R – É, ele foi filmado em 1997, mais ou menos. Teve um edital que era para falar do centenário de Belo Horizonte, eram quatro curtas e eu ganhei um deles. Érica Bauer, João Vagas e a Tânia Maia. O filme é uma colagem, já tem essa referência até literária que passou a ter nos meus filmes. Era sobre as pessoas que vinham em Belo Horizonte, mas não ficavam, iam embora, porque Belo Horizonte tinha essa coisa de cidade de passagem, tem até esse texto lá. Essa coisa, tem muita fotografia desse meu avô espanhol, o Grande hotel de Araxá, as pontes… Tinha o casamento de uma tia minha, em 1916, que acho que era do Bonfigliolo, um precursor daqui. Tem as imagens de São Paulo, do Musika, eu uso para essa introdução. A história é um pouco também… É autobiográfica, mas é a biografia de todo jovem de querer fazer Arte e ter que sair da cidade. Então, foi muito legal porque eu já estava na Universidade. Porque em 1997, eu já era professor substituto. Já trabalhei muito com aluno, mas foi um filme feito com edital. Então assim... Foi equipamento alugado. Eu lembro que era o começo do celular, aqueles tijolões assim. A gente usava de walk talk ali no Centro da cidade para filmá-los lá, em cima da ponte. Ficava conversando no celular com eles… Foi uma… Poxa, foi muito legal e o filme, realmente, foi sucesso na época.
P/1 – Você filmou muito o espaço de Belo Horizonte, _________[01:33:00]?
R – Porque era falar disso, falar da cidade, falar de três artistas: uma atriz, um diretor de cinema e um músico, que se encontram e tem aquela coisa da rádio bip, que era uma coisa interessante. Hoje, sei lá, essa juventude nem sabe o que é rádio bip, mas lembro que tinha Chico Science, uma cerveja antes do almoço. Então, acho que foi bem representativo do que era a cidade naquele momento. Ele é todo filmado na rua, quando explode o viaduto… Então, é tudo BH mesmo.
P/1 – Qual era a ideia de explodir o viaduto?

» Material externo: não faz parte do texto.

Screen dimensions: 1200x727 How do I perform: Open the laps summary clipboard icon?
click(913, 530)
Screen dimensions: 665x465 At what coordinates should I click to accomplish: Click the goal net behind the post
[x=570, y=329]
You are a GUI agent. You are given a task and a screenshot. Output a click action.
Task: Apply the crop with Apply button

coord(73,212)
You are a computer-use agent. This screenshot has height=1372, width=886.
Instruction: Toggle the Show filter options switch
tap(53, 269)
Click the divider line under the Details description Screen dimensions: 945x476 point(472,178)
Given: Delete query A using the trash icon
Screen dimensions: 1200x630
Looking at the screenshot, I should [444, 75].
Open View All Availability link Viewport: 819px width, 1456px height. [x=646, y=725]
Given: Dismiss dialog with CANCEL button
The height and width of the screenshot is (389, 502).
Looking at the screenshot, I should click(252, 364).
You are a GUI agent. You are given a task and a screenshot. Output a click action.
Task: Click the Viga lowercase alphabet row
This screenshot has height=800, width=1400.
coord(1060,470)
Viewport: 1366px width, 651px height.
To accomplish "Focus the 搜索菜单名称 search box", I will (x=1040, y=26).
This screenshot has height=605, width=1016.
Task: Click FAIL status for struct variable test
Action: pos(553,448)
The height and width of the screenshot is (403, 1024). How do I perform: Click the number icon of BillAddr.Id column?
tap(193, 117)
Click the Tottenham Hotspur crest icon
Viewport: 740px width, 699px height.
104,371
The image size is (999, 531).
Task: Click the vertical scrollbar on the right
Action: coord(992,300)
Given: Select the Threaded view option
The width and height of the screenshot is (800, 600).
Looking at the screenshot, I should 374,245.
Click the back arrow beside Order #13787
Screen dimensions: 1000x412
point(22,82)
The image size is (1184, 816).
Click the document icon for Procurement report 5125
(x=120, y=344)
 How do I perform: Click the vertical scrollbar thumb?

R – Que tinha um ato de protesto e o Drummond falou muito disso: subir o viaduto. Em vez de passar pela rua, subir pelos arcos. Ali, tem um poeta de BH - Rômulo Paz - que usa: subir Bahia e descer Floresta, que é aquele circuito da rua da Bahia - e passa pelo viaduto. Então, tinha essa ideia de explodir o viaduto para as pessoas não irem embora, digamos assim, para não ter a passagem. Então, era isso, um ato… Naquela época, a gente podia falar "terrorismo". Era o ato de explodir o viaduto para as pessoas deixarem de sair da cidade, poderem ficar aqui e fazer cinema e Arte aqui. Uma metáfora do filme.
P/1 – Por que o nome é A Hora Vagabunda?
R – Porque é um verso do Drummond - A hora vagabunda é a hora do cinema. Fala: A hora do cinema, hora vagabunda, que se esquece do amor. Uma coisa assim. É um verso de um poema dele. É legal, falei: "A hora vagabunda, pô, a hora do cinema". Acho que talvez tenha começado até pelo nome o filme, porque achei tão legal. Eu acho o nome muito bonito. Acho que foi a partir daí que foi feito o filme inclusive, a partir do nome (risos).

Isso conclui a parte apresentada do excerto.